The Australian government has announced a plan to expand the size of the Royal Australian Navy, and a healthy share of the boost will be in the form of optionally-crewed warships that can be remotely controlled.
Australia initiated a full-scale review of its surface fleet in 2023, seeking to align its development with the nascent nuclear-sub partnership with the U.S. and the UK (AUKUS). To run the review, the government of Prime Minister Anthony Albanese turned to an outsider, retired U.S. Navy Vice-Admiral William Hilarides.
The review's results were not favorable. Hilarides' team concluded that Australia's "current and planned surface combatant fleet is not appropriate for the levels of risk" facing Australia, and that the existing plan is already under cost pressures. The fleet is also badly in need of renewal, and is now the oldest it has ever been.
Under the new plan, Australia will cut its existing acquisition plan for the high cost Hunter-class frigate from nine hulls down to six, saving about $7 billion in acquisition costs. It will then buy six American-spec Large Optionally-crewed Surface Vessels (LOSVs).
The design is better known by its U.S. Navy designation, Large Unmanned Surface Vessel (LUSV), upon which Australia's similarly-named LOSV will be based. The U.S. will go first, and plans to acquire eight of the vessels before the end of the decade.
LUSV is conceived of as a well-armed "magazine ship" about the size of an offshore supply vessel. It is intended to navigate autonomously, comply with COLREGs and keep itself running mechanically (within specified service periods). It is not intended to have an autonomous weapons package: instead, a remote, offboard human operator will have to initiate any target engagements. The model in question would have a magazine capacity of 32 vertical launch cells, the same as Australia's planned Hunter-class frigate.
Australia would benefit from the up-front R&D investment that the U.S. is making in LUSV. The U.S. Navy has issued $7 million early-phase study contracts to six designers, Austal USA, Huntington Ingalls Industries, Fincantieri Marinette, Bollinger Shipyards, Lockheed Martin and Gibbs & Cox. It is also planning to build a test site to trial the ship's mechanical systems before installation.
The news also reduces the scope of work that BAE Systems had hoped for on the Hunter-class frigate, but this program was already troubled by cost growth and delays. At a projected US$2.3 billion per hull, the Hunter-class was on track to be the world's most expensive surface combatant, and with less firepower than its less-expensive foreign peers. It was also running years behind schedule, and it was placed on the government's "projects of concern" list in 2022.
The Royal Australian Navy has already discussed retooling the Hunter-class program to fit some of the frigates with an expanded missile magazine, tripling their capacity at the expense of losing a multimission bay.
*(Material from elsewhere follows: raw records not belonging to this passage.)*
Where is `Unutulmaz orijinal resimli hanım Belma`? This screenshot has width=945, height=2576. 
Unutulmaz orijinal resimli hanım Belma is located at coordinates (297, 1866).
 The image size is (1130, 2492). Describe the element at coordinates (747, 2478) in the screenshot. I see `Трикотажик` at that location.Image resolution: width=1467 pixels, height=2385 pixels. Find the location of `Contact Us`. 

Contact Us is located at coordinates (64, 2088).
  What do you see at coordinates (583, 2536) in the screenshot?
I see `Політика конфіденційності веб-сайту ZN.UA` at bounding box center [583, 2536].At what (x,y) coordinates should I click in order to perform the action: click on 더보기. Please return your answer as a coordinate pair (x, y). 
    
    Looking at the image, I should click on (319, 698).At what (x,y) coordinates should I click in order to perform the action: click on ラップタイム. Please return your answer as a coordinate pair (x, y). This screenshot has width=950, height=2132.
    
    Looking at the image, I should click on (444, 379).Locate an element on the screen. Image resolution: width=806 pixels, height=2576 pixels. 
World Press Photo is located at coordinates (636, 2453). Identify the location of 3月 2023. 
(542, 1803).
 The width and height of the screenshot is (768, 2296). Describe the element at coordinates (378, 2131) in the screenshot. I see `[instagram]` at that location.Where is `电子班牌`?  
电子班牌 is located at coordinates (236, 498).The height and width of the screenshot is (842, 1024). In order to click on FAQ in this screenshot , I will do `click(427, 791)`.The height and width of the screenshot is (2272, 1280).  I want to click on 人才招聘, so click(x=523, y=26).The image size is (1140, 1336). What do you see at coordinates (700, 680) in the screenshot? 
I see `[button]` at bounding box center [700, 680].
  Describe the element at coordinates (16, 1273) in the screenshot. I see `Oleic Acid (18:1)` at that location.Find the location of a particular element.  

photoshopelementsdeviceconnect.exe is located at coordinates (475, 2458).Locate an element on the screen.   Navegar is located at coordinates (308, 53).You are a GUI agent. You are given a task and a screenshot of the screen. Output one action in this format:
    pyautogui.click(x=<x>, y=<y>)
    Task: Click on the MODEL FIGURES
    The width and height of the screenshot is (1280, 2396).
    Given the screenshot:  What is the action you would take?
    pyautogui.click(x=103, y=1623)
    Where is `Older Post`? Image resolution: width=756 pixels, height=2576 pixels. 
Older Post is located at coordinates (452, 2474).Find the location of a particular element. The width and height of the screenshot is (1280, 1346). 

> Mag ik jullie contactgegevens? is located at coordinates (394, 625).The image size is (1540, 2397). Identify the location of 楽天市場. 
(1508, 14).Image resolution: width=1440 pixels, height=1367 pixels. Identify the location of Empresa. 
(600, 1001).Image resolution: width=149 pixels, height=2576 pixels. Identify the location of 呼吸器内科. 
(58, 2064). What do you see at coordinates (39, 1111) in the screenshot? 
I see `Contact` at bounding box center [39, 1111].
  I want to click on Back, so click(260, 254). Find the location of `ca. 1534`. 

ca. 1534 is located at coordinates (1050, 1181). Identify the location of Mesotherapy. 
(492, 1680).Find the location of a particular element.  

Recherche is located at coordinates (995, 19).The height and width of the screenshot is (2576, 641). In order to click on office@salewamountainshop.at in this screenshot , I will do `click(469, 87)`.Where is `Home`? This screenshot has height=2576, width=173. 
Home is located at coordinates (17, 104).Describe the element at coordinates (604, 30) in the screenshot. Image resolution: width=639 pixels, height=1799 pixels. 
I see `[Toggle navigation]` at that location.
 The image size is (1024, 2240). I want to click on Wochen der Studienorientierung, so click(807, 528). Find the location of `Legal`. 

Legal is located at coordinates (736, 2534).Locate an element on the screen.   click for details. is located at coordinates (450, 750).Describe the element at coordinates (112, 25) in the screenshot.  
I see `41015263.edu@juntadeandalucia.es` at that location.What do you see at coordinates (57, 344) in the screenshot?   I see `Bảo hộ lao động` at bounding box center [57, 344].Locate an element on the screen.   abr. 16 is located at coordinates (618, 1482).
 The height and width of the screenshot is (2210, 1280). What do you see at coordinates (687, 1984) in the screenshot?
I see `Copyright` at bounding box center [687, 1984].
It was not immediately clear whether the six surviving hulls in the Hunter-class program will be of the original design or the expanded-magazine variant.
The RAN will also get an upgrade to three existing Hobart-class destroyers (previously planned) and will buy 11 smaller "general-purpose frigates" based on a foreign design. German, Korean, Japanese and Spanish platforms are currently under consideration.
As it looks to expand and modernize its fleet, Australia also has to confront a related challenge - manning. Like its counterparts in the U.S. and UK, Australia's navy has recruitment and retention difficulties, as do its suppliers.
"At present one, and potentially additional Anzac [frigates], cannot be deployed due to lack of crews. Investing in new naval surface combatants will be for nought if at the moment of crisis, ships cannot be deployed because we simply lack personnel to crew them," warned Malcolm Davis, senior analyst at ASPI.